▸ **CHALLENGE**:
Reproduce the entries below, swapping each occurrence of "Where should I click to" for "Where do I click to" and changing nothing else.

▸ **PROVIDED ENTRIES**:
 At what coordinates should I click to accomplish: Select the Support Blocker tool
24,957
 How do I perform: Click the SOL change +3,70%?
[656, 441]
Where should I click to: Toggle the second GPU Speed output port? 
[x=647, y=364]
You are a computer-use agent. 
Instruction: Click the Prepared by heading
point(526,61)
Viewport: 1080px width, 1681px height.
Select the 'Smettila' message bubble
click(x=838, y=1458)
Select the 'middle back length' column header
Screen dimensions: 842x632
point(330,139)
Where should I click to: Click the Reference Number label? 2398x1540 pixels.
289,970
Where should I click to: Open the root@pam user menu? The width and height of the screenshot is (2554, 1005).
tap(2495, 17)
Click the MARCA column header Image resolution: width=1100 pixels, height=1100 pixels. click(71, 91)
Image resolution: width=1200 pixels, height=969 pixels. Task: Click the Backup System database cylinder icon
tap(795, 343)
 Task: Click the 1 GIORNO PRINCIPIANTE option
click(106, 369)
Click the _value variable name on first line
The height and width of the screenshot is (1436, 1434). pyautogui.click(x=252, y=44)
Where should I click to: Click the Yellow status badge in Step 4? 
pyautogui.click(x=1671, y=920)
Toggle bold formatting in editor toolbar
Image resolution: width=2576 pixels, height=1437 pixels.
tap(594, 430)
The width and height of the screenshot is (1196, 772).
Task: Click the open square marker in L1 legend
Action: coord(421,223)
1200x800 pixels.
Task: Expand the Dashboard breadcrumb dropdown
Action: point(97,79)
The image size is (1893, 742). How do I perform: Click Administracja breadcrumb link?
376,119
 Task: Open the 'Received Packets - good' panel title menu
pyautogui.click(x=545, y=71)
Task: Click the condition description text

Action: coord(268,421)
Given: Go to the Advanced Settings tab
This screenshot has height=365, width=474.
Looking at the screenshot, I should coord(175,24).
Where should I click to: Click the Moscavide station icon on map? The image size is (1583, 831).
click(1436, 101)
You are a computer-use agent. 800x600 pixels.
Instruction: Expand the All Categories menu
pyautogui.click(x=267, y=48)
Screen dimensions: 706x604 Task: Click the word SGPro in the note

▸ **RESULT**:
 At what coordinates should I click to accomplish: Select the Support Blocker tool
24,957
 How do I perform: Click the SOL change +3,70%?
[656, 441]
Where do I click to: Toggle the second GPU Speed output port? 
[x=647, y=364]
You are a computer-use agent. 
Instruction: Click the Prepared by heading
point(526,61)
Viewport: 1080px width, 1681px height.
Select the 'Smettila' message bubble
click(x=838, y=1458)
Select the 'middle back length' column header
Screen dimensions: 842x632
point(330,139)
Where do I click to: Click the Reference Number label? 2398x1540 pixels.
289,970
Where do I click to: Open the root@pam user menu? The width and height of the screenshot is (2554, 1005).
tap(2495, 17)
Click the MARCA column header Image resolution: width=1100 pixels, height=1100 pixels. click(71, 91)
Image resolution: width=1200 pixels, height=969 pixels. Task: Click the Backup System database cylinder icon
tap(795, 343)
 Task: Click the 1 GIORNO PRINCIPIANTE option
click(106, 369)
Click the _value variable name on first line
The height and width of the screenshot is (1436, 1434). pyautogui.click(x=252, y=44)
Where do I click to: Click the Yellow status badge in Step 4? 
pyautogui.click(x=1671, y=920)
Toggle bold formatting in editor toolbar
Image resolution: width=2576 pixels, height=1437 pixels.
tap(594, 430)
The width and height of the screenshot is (1196, 772).
Task: Click the open square marker in L1 legend
Action: coord(421,223)
1200x800 pixels.
Task: Expand the Dashboard breadcrumb dropdown
Action: point(97,79)
The image size is (1893, 742). How do I perform: Click Administracja breadcrumb link?
376,119
 Task: Open the 'Received Packets - good' panel title menu
pyautogui.click(x=545, y=71)
Task: Click the condition description text

Action: coord(268,421)
Given: Go to the Advanced Settings tab
This screenshot has height=365, width=474.
Looking at the screenshot, I should coord(175,24).
Where do I click to: Click the Moscavide station icon on map? The image size is (1583, 831).
click(1436, 101)
You are a computer-use agent. 800x600 pixels.
Instruction: Expand the All Categories menu
pyautogui.click(x=267, y=48)
Screen dimensions: 706x604 Task: Click the word SGPro in the note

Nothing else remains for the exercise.